GIVEN EXERCISE
Rewrite the lines in the stretch from the line containing "will (x=330, y=394)." through the line containing "point(146,92)", both ends included, keeping the requests and adding 125 to every coordinate in the answers.

RECORDS TO PROCESS
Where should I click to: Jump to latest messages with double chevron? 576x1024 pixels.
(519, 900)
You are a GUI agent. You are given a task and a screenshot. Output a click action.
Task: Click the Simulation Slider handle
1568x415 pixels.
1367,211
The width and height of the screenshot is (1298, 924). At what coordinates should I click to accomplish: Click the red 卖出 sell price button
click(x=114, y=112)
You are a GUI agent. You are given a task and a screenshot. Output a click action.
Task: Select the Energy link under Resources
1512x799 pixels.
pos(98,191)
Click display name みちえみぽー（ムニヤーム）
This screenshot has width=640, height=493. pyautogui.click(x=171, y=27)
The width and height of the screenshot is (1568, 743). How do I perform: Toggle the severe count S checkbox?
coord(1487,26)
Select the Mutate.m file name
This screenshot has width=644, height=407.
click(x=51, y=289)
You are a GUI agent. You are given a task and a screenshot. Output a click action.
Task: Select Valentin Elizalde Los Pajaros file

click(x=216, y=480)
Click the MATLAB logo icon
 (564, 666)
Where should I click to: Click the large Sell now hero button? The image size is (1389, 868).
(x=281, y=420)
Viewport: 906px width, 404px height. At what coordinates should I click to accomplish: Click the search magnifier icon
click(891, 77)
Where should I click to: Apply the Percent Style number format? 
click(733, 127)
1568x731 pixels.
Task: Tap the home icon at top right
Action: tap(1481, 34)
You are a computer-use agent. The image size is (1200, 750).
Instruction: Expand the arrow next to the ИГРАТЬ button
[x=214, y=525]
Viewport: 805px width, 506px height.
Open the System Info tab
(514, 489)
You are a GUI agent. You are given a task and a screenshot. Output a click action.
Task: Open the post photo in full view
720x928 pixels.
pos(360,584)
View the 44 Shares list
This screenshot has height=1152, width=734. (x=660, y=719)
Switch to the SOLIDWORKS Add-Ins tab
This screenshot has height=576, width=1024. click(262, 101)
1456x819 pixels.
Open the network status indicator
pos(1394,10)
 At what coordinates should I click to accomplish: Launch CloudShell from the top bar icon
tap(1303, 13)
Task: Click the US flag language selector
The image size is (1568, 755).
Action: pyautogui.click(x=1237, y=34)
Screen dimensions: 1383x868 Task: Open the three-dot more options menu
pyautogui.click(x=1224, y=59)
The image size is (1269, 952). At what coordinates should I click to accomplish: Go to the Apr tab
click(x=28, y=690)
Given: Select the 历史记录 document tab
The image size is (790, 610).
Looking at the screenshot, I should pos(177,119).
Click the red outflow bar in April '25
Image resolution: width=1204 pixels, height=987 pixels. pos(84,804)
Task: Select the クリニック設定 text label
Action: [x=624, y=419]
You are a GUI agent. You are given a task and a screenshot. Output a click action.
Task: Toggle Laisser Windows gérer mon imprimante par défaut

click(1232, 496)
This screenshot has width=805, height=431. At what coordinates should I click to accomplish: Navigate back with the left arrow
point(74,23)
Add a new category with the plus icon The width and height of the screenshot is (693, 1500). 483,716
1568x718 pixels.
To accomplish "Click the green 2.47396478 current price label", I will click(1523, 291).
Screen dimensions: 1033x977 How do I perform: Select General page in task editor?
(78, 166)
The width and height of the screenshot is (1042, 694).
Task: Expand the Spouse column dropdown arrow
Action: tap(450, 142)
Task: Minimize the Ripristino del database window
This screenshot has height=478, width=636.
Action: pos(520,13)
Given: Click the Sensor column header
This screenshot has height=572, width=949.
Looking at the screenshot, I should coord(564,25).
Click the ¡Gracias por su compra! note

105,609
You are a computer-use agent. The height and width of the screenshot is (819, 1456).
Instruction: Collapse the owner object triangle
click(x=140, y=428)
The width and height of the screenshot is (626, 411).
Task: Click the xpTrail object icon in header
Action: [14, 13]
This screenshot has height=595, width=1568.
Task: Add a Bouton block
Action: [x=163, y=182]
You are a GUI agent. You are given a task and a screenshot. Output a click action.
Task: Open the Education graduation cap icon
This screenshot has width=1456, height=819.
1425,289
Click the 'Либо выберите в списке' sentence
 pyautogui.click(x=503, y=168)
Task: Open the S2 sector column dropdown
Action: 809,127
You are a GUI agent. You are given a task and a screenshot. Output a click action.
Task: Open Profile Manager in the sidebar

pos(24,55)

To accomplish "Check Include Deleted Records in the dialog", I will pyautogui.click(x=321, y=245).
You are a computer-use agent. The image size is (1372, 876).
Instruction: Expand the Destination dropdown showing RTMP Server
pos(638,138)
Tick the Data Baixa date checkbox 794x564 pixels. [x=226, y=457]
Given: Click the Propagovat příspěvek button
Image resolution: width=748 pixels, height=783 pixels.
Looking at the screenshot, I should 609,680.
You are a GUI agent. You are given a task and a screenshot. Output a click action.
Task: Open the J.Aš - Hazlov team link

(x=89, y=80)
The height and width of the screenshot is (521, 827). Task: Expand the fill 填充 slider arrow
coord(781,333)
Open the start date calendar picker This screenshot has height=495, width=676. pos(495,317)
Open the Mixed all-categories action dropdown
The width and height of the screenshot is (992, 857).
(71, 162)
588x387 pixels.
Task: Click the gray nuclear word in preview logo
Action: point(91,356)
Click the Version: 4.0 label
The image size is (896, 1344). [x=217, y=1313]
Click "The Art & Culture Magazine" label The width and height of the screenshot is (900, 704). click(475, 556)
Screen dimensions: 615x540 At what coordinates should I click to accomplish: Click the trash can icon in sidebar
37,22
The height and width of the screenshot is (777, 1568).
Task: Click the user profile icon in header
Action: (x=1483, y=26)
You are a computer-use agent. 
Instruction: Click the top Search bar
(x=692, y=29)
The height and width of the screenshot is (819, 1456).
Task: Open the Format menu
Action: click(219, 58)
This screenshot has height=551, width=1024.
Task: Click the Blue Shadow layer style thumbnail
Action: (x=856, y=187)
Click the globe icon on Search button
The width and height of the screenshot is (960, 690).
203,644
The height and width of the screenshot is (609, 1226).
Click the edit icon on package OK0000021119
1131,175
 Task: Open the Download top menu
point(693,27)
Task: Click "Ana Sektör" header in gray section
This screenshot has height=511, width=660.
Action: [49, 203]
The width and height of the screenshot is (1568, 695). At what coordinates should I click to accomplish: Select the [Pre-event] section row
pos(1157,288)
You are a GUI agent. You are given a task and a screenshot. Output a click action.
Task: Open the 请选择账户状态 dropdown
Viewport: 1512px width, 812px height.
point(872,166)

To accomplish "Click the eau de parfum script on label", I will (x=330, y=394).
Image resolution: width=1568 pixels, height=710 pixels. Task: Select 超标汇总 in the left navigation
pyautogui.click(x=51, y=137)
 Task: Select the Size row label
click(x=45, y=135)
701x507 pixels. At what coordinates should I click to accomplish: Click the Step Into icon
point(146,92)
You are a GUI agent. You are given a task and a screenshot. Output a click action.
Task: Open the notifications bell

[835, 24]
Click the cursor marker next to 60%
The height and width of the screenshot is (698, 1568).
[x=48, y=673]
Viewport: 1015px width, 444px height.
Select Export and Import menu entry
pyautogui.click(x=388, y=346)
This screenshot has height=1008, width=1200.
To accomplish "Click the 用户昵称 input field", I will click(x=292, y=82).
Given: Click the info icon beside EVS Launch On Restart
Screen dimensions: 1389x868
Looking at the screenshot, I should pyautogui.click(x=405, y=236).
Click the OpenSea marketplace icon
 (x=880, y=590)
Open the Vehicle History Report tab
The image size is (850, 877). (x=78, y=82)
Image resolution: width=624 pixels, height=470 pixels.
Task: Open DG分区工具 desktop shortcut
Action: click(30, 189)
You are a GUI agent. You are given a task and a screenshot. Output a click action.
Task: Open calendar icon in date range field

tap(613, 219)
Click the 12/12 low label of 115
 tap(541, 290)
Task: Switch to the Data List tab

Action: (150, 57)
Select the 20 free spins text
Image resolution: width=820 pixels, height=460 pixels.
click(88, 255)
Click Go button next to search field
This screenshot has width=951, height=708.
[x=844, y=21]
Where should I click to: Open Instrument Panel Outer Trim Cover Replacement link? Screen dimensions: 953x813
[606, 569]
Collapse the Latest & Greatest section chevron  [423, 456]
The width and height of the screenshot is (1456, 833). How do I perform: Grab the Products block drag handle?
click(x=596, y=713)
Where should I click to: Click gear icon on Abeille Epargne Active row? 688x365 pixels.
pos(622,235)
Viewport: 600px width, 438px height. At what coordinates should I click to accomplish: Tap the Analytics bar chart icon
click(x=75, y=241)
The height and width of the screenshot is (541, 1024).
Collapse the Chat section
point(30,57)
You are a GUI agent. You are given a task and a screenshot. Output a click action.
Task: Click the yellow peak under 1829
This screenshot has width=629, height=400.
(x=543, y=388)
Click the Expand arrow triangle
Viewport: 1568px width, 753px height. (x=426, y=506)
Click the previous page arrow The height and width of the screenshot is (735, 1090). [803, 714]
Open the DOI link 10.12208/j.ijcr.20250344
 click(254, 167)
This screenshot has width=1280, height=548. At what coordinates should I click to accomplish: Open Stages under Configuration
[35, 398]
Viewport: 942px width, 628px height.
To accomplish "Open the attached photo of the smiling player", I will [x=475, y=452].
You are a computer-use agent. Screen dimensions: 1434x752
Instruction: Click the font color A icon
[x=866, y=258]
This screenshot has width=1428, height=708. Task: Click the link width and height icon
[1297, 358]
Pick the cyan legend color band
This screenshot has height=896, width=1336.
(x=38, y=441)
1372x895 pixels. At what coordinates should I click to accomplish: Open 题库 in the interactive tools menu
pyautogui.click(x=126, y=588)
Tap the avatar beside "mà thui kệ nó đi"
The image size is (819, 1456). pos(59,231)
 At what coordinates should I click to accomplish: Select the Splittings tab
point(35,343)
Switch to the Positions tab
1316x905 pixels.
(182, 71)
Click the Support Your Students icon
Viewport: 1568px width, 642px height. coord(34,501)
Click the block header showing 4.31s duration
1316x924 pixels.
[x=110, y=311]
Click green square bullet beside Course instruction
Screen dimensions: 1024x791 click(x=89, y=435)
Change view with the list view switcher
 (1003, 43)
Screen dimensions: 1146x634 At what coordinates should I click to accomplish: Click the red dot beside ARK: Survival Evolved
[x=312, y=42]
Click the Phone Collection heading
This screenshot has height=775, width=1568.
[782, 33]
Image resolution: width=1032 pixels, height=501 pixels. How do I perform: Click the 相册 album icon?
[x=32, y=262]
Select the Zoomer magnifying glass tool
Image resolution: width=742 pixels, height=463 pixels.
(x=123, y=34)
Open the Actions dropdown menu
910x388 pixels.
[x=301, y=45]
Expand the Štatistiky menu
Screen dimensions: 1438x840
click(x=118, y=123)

EXERCISE ANSWER
To accomplish "Click the eau de parfum script on label", I will (x=455, y=519).
Image resolution: width=1568 pixels, height=710 pixels. Task: Select 超标汇总 in the left navigation
pyautogui.click(x=176, y=262)
 Task: Select the Size row label
click(x=170, y=260)
701x507 pixels. At what coordinates should I click to accomplish: Click the Step Into icon
point(271,217)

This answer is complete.